Liebermans Rücktritt war ein Paukenschlag: Obwohl er so sehr darauf beharrt hatte, das Amt des Außenministers zu behalten, hielt der Vorsitzende der Rechtspartei Israel Beiteinu den »Opportunismus, den die kommende Regierung verkörpert«, für nicht vertretbar. Als Beispiele nannte er den Gesetzesentwurf, der den jüdischen Charakter des Staates festschreiben würde und der offensichtlich nicht mehr zur Debatte stehe. Auch habe niemand mehr die Absicht, die Hamas im Gazastreifen zu bekämpfen. Seine Partei könne aus der Opposition viel mehr erreichen, so Lieberman.

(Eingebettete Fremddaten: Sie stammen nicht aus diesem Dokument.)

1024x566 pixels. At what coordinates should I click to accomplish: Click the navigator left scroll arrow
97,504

Doch auch die Ämterverteilung, die den ultraorthodoxen Parteien bei den Koalitionsverhandlungen zugesagt wurde, behagte Lieberman nicht. Vor allem jene Posten, die die streng religiöse sefardische Partei Schas erhalten soll: die Chefsitze im Wirtschafts- und im Religionsministerium. Damit, befürchtet Lieberman, würden alle Erleichterungen bei Konversionen revidiert und wieder auf den orthodoxen Standard festgeschrieben werden. Für die hauptsächlich russischstämmigen und nichtreligiösen Wähler von Israel Beiteinu wäre das ein herber Schlag.

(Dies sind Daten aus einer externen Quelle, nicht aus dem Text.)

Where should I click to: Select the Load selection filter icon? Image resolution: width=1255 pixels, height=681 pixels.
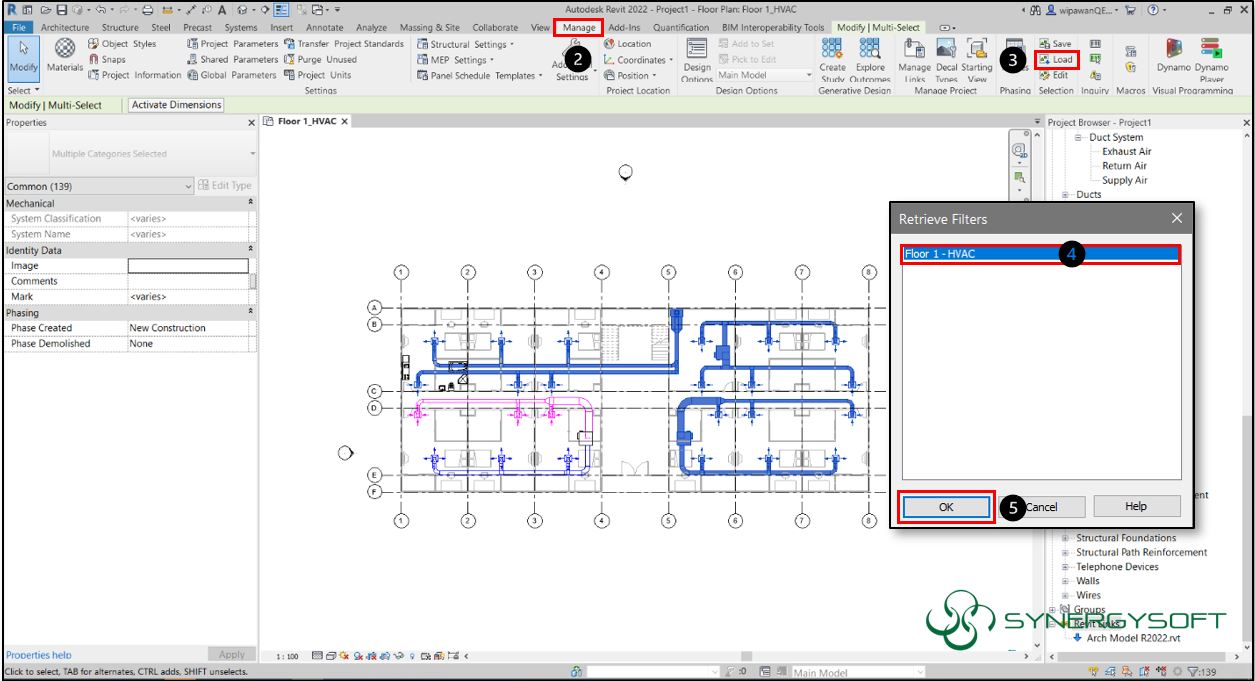(1055, 59)
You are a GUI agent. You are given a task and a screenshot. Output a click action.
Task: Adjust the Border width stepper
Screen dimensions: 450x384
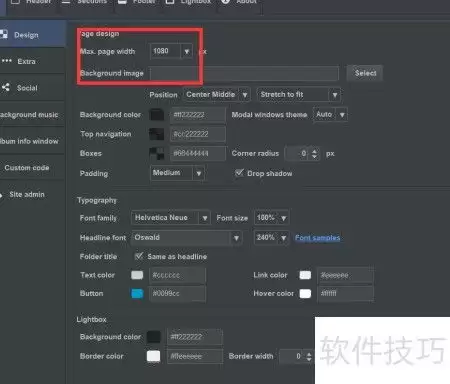coord(309,356)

Fiasko Israel Beiteinu hatte vor der Wahl ein Fiasko erlebt. Zeitweilig saßen mehr als 30 Parteimitglieder, darunter eine Vizeministerin und ein Ex-Minister, wegen Korruption im Gefängnis. Lieberman und Co. hatten daraufhin fünf der ihnen zuvor prognostizierten Sitze verloren. Die sechs Mandate, die die Partei dennoch erhielt, zählen zukünftig zur Opposition.
Netanjahus Ziel war klar: politisches Überleben um jeden Preis. Dafür verteilte er mehr als großzügige Geschenke an alle, die ihm dies garantieren könnten. Dieses Verhalten jedoch kritisierte die Opposition lautstark. Allen voran Yair Lapid (Jesch Atid), der jüngst in Tel Aviv zu einer Demonstration gegen das Koalitionsabkommen aufrief und es als Ausverkauf bezeichnete. Er befürchtet, dass sämtliche Gesetzesänderungen, die Charedim betreffen, wieder zurückgenommen werden. Was sehr wahrscheinlich ist.
Zu den Änderungen gehört etwa die Reform des Tal-Gesetzes, nach der auch ultraorthodoxe junge Männer Armeedienst leisten sollen. Lapid hatte seinerzeit hart darum gekämpft. »Netanjahu verkauft das Land. Ich werde vor Gericht ziehen«, rief er aufgebracht vom Podium der Menge zu.
Doch Netanjahu wird ihm wahrscheinlich gar nicht zugehört haben. Seine Aufmerksamkeit galt ganz der Koalitionsbildung. Dabei hatte er bereits bei Staatspräsident Reuven Rivlin um eine zweiwöchige Verlängerung gebeten, nachdem die ersten vier Wochen ohne konkretes Ergebnis verstrichen waren. Doch auch diese zweite Frist lief in der Nacht zu Donnerstag aus.